Metadata Parity
What is metadata parity?
Metadata parity is a means for assessing fairness in Machine Learning by looking for independence between metadata factors and class labels in a dataset. This assessment helps a user understand sources of potential bias before a model gets trained on it and inadvertently learns spurious correlations. Metadata parity provides a report on how strongly each metadata factor is independent from class labels. In an ideal case with zero bias, the probability of observing a class label would be independent from observing a specific metadata factor.
Why is metadata statistical independence important?
A model trained on a dataset must avoid learning unintended bias. A common way in which bias manifests is when class labels are not statistically independent from metadata attributes. For example, consider a scenario where a user wants to train a model to classify images as cats or as dogs. The user’s training dataset has labeled pictures of cats and dogs. Suppose that, in this dataset, all dog pictures were taken in Washington, and all cat pictures were taken in Arizona. A model could learn this spurious correlation, and could classify an image as a cat or dog by inspecting the location information, rather than by inspecting features of cats and dogs. Thus, a picture of a cat taken in Washington could be misclassified as a dog. Early detection and mitigation of metadata bias is critical for training unbiased and reliable models.
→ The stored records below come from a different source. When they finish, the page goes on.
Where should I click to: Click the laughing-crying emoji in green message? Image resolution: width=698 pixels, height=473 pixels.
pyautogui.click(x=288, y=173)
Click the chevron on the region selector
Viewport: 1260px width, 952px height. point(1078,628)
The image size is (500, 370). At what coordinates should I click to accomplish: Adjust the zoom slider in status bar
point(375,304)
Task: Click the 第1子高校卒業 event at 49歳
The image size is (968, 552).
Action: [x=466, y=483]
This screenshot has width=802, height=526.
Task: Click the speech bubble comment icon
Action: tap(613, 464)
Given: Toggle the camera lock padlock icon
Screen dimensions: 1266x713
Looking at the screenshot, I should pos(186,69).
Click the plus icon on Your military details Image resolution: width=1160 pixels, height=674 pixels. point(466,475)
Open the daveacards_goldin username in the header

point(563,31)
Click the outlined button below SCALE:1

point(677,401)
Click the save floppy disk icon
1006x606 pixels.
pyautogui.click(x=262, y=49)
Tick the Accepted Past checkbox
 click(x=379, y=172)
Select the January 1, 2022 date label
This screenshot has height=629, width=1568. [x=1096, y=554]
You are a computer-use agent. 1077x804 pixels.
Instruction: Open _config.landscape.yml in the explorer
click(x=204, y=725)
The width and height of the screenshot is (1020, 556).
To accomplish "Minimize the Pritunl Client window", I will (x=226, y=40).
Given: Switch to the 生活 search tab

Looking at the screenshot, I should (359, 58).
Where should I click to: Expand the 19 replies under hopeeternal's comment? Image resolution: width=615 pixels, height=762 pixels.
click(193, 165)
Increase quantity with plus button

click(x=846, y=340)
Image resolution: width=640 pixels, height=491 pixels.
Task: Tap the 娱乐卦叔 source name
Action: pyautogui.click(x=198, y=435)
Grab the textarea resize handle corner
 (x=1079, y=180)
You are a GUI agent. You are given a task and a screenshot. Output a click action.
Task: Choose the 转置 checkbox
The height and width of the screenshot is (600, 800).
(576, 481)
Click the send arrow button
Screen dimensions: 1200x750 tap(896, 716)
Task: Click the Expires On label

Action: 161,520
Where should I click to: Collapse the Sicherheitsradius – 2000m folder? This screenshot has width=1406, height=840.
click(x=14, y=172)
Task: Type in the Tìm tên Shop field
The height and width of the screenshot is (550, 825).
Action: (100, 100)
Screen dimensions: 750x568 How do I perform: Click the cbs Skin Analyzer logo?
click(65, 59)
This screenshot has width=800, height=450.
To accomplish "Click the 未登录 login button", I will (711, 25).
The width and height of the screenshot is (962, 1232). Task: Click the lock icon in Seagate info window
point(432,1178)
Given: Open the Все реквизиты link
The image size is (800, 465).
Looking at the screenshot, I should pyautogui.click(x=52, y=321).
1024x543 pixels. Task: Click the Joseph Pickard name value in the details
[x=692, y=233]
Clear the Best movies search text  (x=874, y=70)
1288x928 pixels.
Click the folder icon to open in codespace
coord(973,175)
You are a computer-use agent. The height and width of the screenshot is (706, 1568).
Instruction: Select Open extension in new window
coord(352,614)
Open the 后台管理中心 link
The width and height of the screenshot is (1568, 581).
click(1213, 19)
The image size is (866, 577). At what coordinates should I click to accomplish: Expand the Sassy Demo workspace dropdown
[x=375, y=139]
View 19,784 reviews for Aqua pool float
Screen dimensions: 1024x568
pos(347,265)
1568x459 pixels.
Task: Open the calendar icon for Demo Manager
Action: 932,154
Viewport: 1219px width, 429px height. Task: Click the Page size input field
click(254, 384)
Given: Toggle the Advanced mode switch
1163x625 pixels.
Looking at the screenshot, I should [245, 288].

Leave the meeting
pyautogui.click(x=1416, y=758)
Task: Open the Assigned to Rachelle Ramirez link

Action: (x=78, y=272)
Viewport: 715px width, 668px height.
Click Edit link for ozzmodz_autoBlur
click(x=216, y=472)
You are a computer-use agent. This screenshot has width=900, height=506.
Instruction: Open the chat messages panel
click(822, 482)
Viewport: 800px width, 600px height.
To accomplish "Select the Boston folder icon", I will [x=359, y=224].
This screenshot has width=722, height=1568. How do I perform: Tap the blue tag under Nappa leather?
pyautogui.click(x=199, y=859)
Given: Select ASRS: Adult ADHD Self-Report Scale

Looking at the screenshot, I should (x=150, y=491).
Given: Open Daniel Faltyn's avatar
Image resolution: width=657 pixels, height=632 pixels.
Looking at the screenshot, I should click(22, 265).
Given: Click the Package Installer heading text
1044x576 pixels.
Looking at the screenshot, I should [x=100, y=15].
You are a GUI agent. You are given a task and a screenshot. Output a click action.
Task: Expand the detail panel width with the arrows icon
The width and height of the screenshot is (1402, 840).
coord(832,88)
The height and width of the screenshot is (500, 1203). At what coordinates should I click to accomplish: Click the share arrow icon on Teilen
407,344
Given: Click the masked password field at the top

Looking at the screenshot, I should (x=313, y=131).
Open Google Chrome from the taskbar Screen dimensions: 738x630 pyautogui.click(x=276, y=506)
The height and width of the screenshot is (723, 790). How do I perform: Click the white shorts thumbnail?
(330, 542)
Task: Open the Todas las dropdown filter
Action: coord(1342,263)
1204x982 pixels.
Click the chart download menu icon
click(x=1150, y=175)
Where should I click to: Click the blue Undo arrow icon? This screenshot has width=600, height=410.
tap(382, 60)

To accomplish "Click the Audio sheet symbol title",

Why use parity over other statistical methods?
Metadata can be analyzed with simple methods, but their scalability is poor. Statistical independence between class labels and metadata factors can be difficult to detect at-scale when inspecting data points or when counting frequencies of factors. Especially when the distribution of class labels is highly unbalanced or when there are many different metadata factors, there is a need for a streamlined way to identify which metadata factors are cause for concern. A metadata parity analysis can obtain summery statistics for large-scale datasets with complex metadata.
Several other methods for assessing bias and fairness are commonly used, such as error rate balances, test-fairness, positive/negative class balance, and equal-confusion fairness. However, such metrics are calculated based on model predictions and probabilities, and as such they have to be evaluated after a model is already trained. Statistical parity of metadata can be computed before a model is trained, which enables faster iteration when developing unbiased ML pipelines.
What can be done with the metadata parity information?
If all metadata factors are independent from labels, then the dataset is likely in good condition; a model trained on it will be less likely to overfit to spurious correlations.
If a metadata factor is not independent from class labels, then a model trained on the dataset could exhibit unintended bias. In this case, action is recommended. Actions include, but are not limited to:
Collecting or generating additional training data that has consistent label distributions across all values of the metadata factor.
Identifying how the spurious correlation manifests in the embeddings in a model, and subtracting out the bias in latent space.
Assigning weights to the loss function that de-emphasize samples that exhibit spurious correlations.